Каменный пол леденил босые стопы. Скудный свет от пары коротких факелов принял меня в свои серые ладони, и я не смогла разглядеть ничего, кроме первых в угадываемой долгой шеренге колонн, задрапированных ночной тьмой до призрачной полузримости.
В сизых тенях здесь и там угадывались фигуры моих соучеников. Каждый был словно сам по себе: никто не оборачивался, не приветствовал вновь прибывших, все хранили покой и молчание. Мгновенно втянутая в этот заговор уединения, я просто села чуть в стороне, подоткнув под себя подол. Алмазную эту тишину царапала только сомнамбулическая возня голубей где-то в смутной высоте сводчатого потолка. Воздух был напитан спокойным, несуетным ожиданием.

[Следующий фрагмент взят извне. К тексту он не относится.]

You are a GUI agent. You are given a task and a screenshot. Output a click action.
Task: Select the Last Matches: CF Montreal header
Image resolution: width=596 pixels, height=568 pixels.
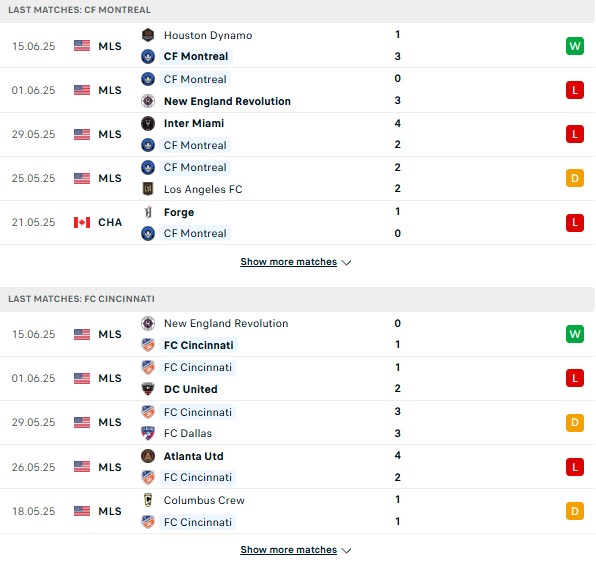pos(298,10)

Я едва уловила, как запел чей-то женский голос, еле слышно. К призрачному соло стал каноном присоединяться знакомый хор. Я впитывала музыку крепко забытых слов – пели на дерри. Улавливала смысл урывками и могла лишь покачиваться в такт – но вскоре уже робко подтягивала, прикрыв глаза, не разжимая губ, вплетаясь всею собой в тонкую, словно капризная струйка дыма от гаснущей свечи, мелодию. «Вот она, крошечная кислая вишневая ягода – это значит, облетел последний лепесток…» – шелестел где-то в паре шагов от меня голосок Янеши. «Вот она, утренняя дрожь сырых ресниц – это значит, разорвана последняя пестрая прядь сна», – вторил ясным высоким нотам Райвы хрипловатый баритон Сугэна. Мы пели, всякий раз прощаясь – и приветствуя каждой строкой, и воздух над нами неотступно наполнялся рассветным перламутром. Я распахнула глаза – и в один миг увидела все вокруг.